Predicting and mapping soil saturated hydraulic conductivity in the Beni Moussa irrigated perimeter (Tadla Plain, Morocco) using Random Forest machine learning model
摘要
Soil hydraulic conductivity (Ks) is a critical factor that governs the movement of water and dissolved substances through the soil, making it crucial for soil management and monitoring practices. However, due to the challenges of field measurement and its high spatial variability, this study aims to predict and map the saturated hydraulic conductivity of soils in the Beni Moussa irrigated perimeter, one of Morocco’s key agricultural areas. A total of 72 soil samples were collected at a depth of 20 cm from various agricultural plots in the region during the cropping seasons of 2020, 2021, and 2022, and were analyzed in the laboratory to determine their physicochemical properties. These properties included bulk density (BD), porosity, calcium carbonate (CaCO3) content, organic matter (OM), organic carbon (OC), soil moisture, and soil texture, which were used as input variables for the Random Forest Regression (RFR) machine learning model. The results show that the maximum RMSE values remained below 0.25, with an average of 0.16. R2 values ranged from 0.89 to 0.98, with an average of 0.94. The most significant predictors in the model were OC, OM, moisture, porosity, silt, BD, and sand, with importance analysis highlighting the influence of porosity and bulk density in Ks modeling.

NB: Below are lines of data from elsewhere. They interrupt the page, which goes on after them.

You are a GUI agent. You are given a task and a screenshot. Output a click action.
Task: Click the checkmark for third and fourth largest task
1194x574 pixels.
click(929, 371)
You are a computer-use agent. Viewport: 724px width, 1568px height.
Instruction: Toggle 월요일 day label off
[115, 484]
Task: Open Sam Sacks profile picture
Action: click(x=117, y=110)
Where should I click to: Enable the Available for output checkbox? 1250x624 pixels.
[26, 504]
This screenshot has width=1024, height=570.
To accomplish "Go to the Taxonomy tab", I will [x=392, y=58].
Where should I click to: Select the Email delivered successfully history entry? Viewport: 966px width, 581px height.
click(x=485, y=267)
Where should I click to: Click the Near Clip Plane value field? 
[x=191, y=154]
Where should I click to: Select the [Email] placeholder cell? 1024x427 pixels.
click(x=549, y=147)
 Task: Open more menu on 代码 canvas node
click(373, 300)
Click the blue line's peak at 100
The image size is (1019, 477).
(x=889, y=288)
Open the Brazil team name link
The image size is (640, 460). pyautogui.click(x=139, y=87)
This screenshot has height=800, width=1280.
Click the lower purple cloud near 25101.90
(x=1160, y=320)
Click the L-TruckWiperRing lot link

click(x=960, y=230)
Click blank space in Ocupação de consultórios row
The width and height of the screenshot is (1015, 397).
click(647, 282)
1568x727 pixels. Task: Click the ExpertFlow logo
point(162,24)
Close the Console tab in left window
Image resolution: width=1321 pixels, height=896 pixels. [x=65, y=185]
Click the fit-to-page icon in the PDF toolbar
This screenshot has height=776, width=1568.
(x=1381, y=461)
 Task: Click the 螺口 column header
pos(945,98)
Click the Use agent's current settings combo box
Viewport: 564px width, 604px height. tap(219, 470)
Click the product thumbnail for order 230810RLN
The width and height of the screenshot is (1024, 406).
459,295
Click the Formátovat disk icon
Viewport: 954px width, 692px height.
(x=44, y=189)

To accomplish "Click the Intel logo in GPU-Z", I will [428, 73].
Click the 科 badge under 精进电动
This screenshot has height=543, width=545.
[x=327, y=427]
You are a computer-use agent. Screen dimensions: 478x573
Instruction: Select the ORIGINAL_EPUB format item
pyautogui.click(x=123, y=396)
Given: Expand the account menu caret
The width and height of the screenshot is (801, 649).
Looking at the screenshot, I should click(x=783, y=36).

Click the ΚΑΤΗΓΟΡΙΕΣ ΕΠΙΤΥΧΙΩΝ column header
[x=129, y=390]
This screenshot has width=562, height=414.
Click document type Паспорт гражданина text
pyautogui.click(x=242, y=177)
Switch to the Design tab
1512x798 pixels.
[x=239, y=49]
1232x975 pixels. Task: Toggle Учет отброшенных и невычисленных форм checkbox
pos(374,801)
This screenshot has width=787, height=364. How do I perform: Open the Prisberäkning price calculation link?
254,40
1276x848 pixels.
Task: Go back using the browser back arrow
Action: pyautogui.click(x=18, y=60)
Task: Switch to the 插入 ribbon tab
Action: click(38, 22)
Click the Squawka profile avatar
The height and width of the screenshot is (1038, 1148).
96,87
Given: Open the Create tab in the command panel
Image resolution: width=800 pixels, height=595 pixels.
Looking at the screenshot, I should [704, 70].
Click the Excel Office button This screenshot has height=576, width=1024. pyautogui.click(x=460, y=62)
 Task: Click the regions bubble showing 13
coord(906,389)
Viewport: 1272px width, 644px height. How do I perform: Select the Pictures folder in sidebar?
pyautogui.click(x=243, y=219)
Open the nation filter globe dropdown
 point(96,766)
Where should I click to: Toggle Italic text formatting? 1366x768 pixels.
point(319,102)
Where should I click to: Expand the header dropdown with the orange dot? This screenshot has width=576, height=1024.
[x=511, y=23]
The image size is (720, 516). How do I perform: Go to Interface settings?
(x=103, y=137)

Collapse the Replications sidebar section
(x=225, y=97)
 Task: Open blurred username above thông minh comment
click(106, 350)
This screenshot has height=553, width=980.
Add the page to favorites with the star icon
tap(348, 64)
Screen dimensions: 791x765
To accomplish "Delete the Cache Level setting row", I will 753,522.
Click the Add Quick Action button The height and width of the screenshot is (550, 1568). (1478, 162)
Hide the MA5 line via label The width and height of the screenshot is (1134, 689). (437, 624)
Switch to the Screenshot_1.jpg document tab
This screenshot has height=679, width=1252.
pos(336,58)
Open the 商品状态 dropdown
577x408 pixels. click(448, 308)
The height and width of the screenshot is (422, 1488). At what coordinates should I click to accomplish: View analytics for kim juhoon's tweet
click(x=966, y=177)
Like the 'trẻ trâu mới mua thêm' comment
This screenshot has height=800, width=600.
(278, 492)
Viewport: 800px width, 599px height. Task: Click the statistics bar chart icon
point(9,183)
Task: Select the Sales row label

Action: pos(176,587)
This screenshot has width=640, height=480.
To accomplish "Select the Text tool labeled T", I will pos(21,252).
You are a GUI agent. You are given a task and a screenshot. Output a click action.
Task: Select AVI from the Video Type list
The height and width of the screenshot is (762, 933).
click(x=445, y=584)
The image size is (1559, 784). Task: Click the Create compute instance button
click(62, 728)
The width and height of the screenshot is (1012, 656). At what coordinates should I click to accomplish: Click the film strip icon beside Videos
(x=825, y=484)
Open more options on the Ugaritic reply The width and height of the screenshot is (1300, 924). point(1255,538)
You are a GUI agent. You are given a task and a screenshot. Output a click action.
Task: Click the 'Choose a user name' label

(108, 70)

Accuracy and the Kappa coefficient further supported the model’s performance, with an accuracy of 99.02% and a Kappa value of 98.44%. These findings confirm the Random Forest Regression (RFR) model as a robust and reliable tool for predicting and mapping soil hydraulic conductivity in the Beni Moussa irrigated perimeter, contributing to sustainable soil management in this agricultural region.